Moments after our first plates were removed, our second course showed up, a chopped salad with roasted tomatoes and blue cheese and a yellow tomato soup with avocado and basil. The salad was overdressed with "apple vinaigrette" and the soggy mixed greens were close to turning. There was supposed to be apples in the salad, but instead there were just four slices browning along the outside of the dish. Nothing could have prepared us for the tomato soup, though. The pale yellow broth came in a shot glass on the center of a small white plate, and looked something like flat Mountain Dew. At the plate's edge was a Japanese soup spoon filled with minced avocados and red onion. I tried to spoon up the soup with the standard spoon given, but apparently no one thought that spooning soup out of a narrow shot glass would be a functional disaster. The liquid was stiff and balmy as the humid air, and tasted like a watered-down version of the gelled matter around a tomato's seeds that you ordinarily remove when you concasee it. It had no seasoning whatsoever, but oddly enough, the plate was a sprinkled of salt and pepper. Someone has a sense of humor! Not everyone found it funny. "This tastes like dish water," my companion gasped.

Course Three, Desent into Madness

By this time we were hungry, exhausted, and badly in need of some real food. But we'd get none of that as our entrees arrived. In front of me, a fillet of miso sea bass on top of a bed of citrus rice... at least, that's what I think this is. The pearl of sea bass was stringy and overcooked, devoid of that brilliant fatty juice that well-cooked fish exhibits. Underneath that was a sliver of dessicated bok choy, cooked far past brilliant green to an unappetizing gray. The citrus rice tasted nothing like the tart juice of fresh fruit, but was chewy and globbed together with what tasted like Parmesan cheese, to say nothing of the miso and ginger butter, so beyond salty it could make a crab pucker. I pushed the plate aside after struggling through a few bites, and focused on the tagliatelle with "lobster essence." I couldn't even discern the objects in this bowl of gray-green slop. There were chunks of lobster, I think, but they tasted nothing like the buttery-sweet shellfish I know. The pasta itself was disintegrating it was so overcooked, and was studded with huge chunks of age-old roasted garlic. Absolutely putrid. Again, our barely touched plates were swooped away by the wait staff with nary a word. Calgon, take me away.

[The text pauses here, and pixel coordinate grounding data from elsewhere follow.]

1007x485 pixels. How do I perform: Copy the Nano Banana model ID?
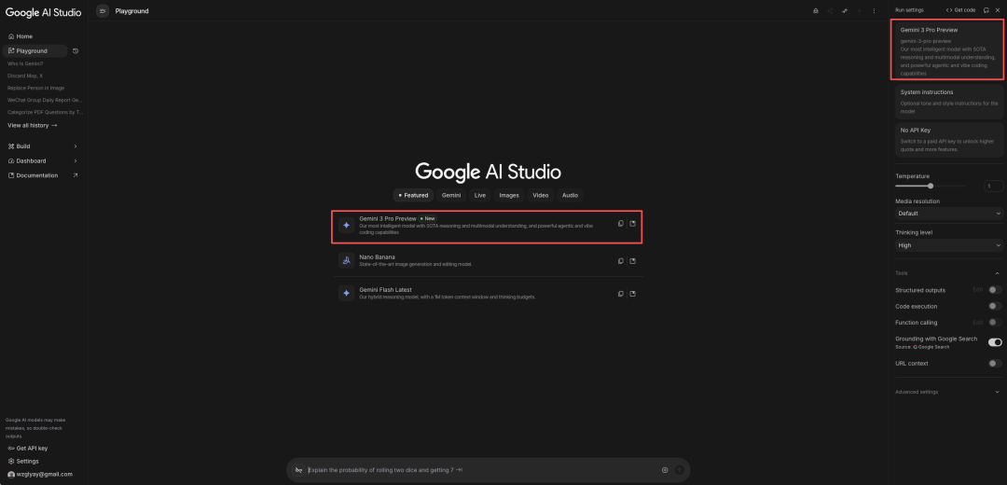pos(621,258)
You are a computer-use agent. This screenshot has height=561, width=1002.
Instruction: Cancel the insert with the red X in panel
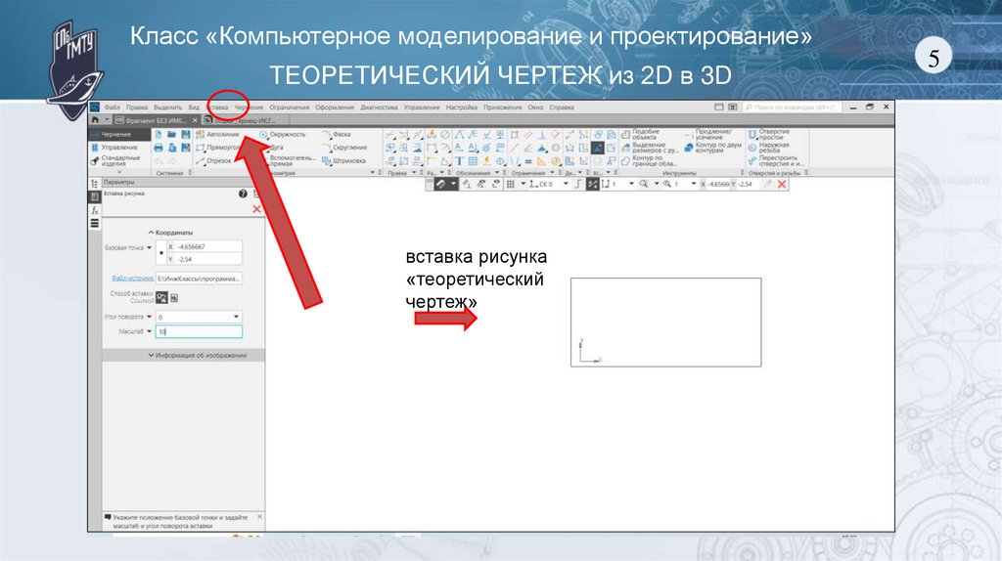pos(256,209)
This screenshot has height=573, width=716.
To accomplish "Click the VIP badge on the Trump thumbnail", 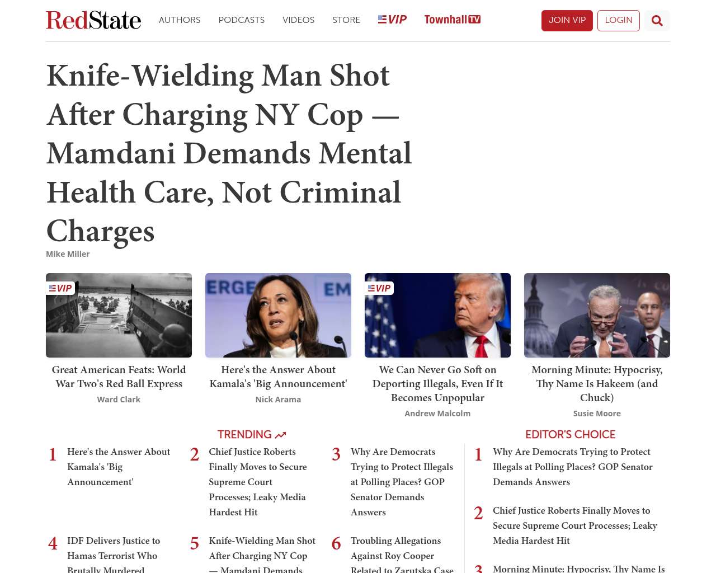I will coord(379,288).
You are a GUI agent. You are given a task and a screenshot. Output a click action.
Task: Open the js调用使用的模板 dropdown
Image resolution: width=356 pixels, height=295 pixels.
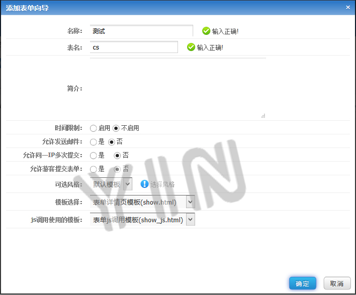click(x=142, y=220)
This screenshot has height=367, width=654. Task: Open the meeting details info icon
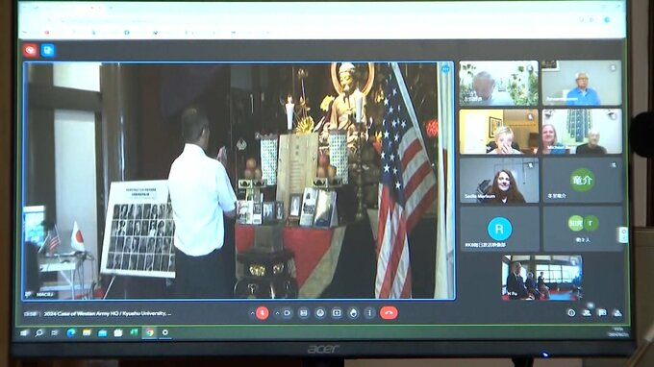[571, 313]
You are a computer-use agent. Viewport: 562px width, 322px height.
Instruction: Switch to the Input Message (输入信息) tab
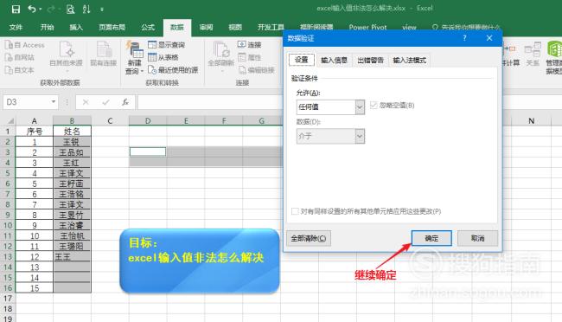pos(334,61)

Course Four, Enough Already

I wanted to run, scream, plea with my waiter to make it stop, but the final dessert course arrived too quickly for us to collect our belongings and flee. Our waiter had said he loved Duprat's rum cake, because "it doesn't taste like most rum cake I've had." That's because, my friend, it was not rum cake. No, this round of cold citrus meringue had no rum, no spice, no cake to speak of, save a tiny square of pound cake below the jelly. Worse still was my passion fruit creme brule, a hot-on-top-cold-on-the-bottom custard that had separated somewhere in the middle. It was also unset, runny as a splash of condensed milk and nearly the same in flavor. Don't ask me where the passion fruit comes in -- again, I couldn't taste it.

So there you have it, Latitudes in all its gory detail. I can't say for sure what's up with Ron Duprat. After meeting him at the Whole Foods charity event two weeks ago, I can definitely say the guy knows how to cook -- he made a fillet of sea bass over roasted potatoes that was just brilliant. But he must not know how to manage a kitchen for squat. It's not that he's an absent chef, either: he told me he's "not one of those chefs who doesn't cook," and that he's in his kitchen almost every night.

So where's the quality control, Ron?